Tomku. Chodzi o to, że żadne certyfikaty/podpisy nie są już potrzebne. Dałbym głowę, że o tym czytałem w tym roku. Zniesiono wymóg podpisywania. Wysłanie mailem i wydrukowanie na drukarce klienta jest dozwolone.
W dniu 2012-05-09 19:35, A.L.E.C pisze:
On 05/09/2012 06:56 PM, Tomasz Chiliński wrote:
Tyle, że cert w fakturze czy wyciągu z banku nie jest konieczny. Najbardziej istotny jest podpis cyfrowy dołączony do faktury. Certyfikat to akurat rzecz drugorzędna i raczej ma służyć wygodzie, a nie rozwiązaniu samej kwestii podpisywania dokumentów.
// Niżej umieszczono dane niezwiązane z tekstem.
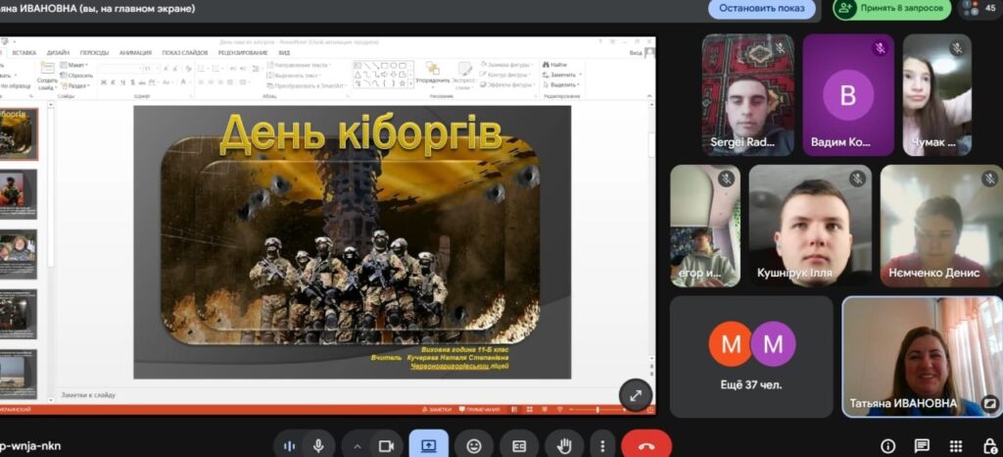Click 'Остановить показ' to stop presenting
Viewport: 1003px width, 457px height.
tap(762, 9)
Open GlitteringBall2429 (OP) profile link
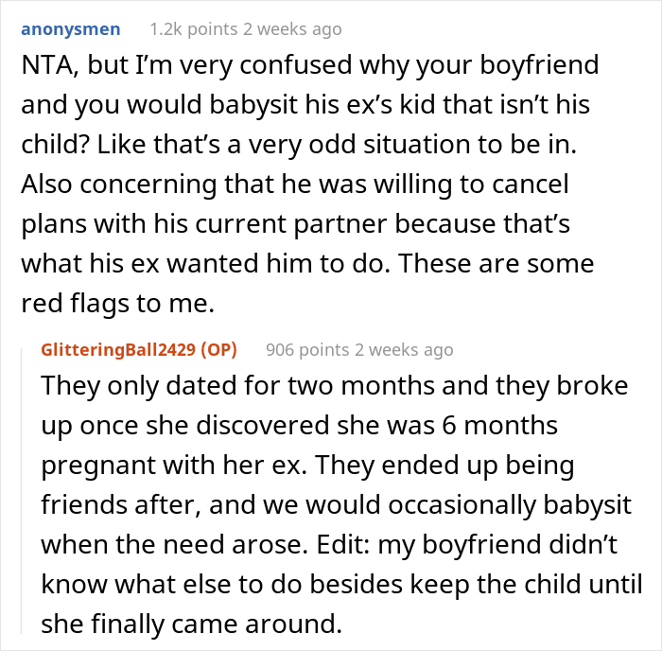Viewport: 662px width, 651px height. pyautogui.click(x=139, y=349)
Tomku. Chodzi o to, że żadne certyfikaty/podpisy nie są już potrzebne. Dałbym głowę, że o tym czytałem w tym roku. Zniesiono wymóg podpisywania. Wysłanie mailem i wydrukowanie na drukarce klienta jest dozwolone.
Pewnie mówisz o tym
http://wyborcza.biz/biznes/1,101562,7913671,Przelomowy_wyrok_NSA__Faktury_mo...
W dniu 09.05.2012 19:42, Daniel Kulesza napisał(a):
W dniu 2012-05-09 19:35, A.L.E.C pisze:
On 05/09/2012 06:56 PM, Tomasz Chiliński wrote:
Tyle, że cert w fakturze czy wyciągu z banku nie jest konieczny. Najbardziej istotny jest podpis cyfrowy dołączony do faktury. Certyfikat to akurat rzecz drugorzędna i raczej ma służyć wygodzie, a nie rozwiązaniu samej kwestii podpisywania dokumentów.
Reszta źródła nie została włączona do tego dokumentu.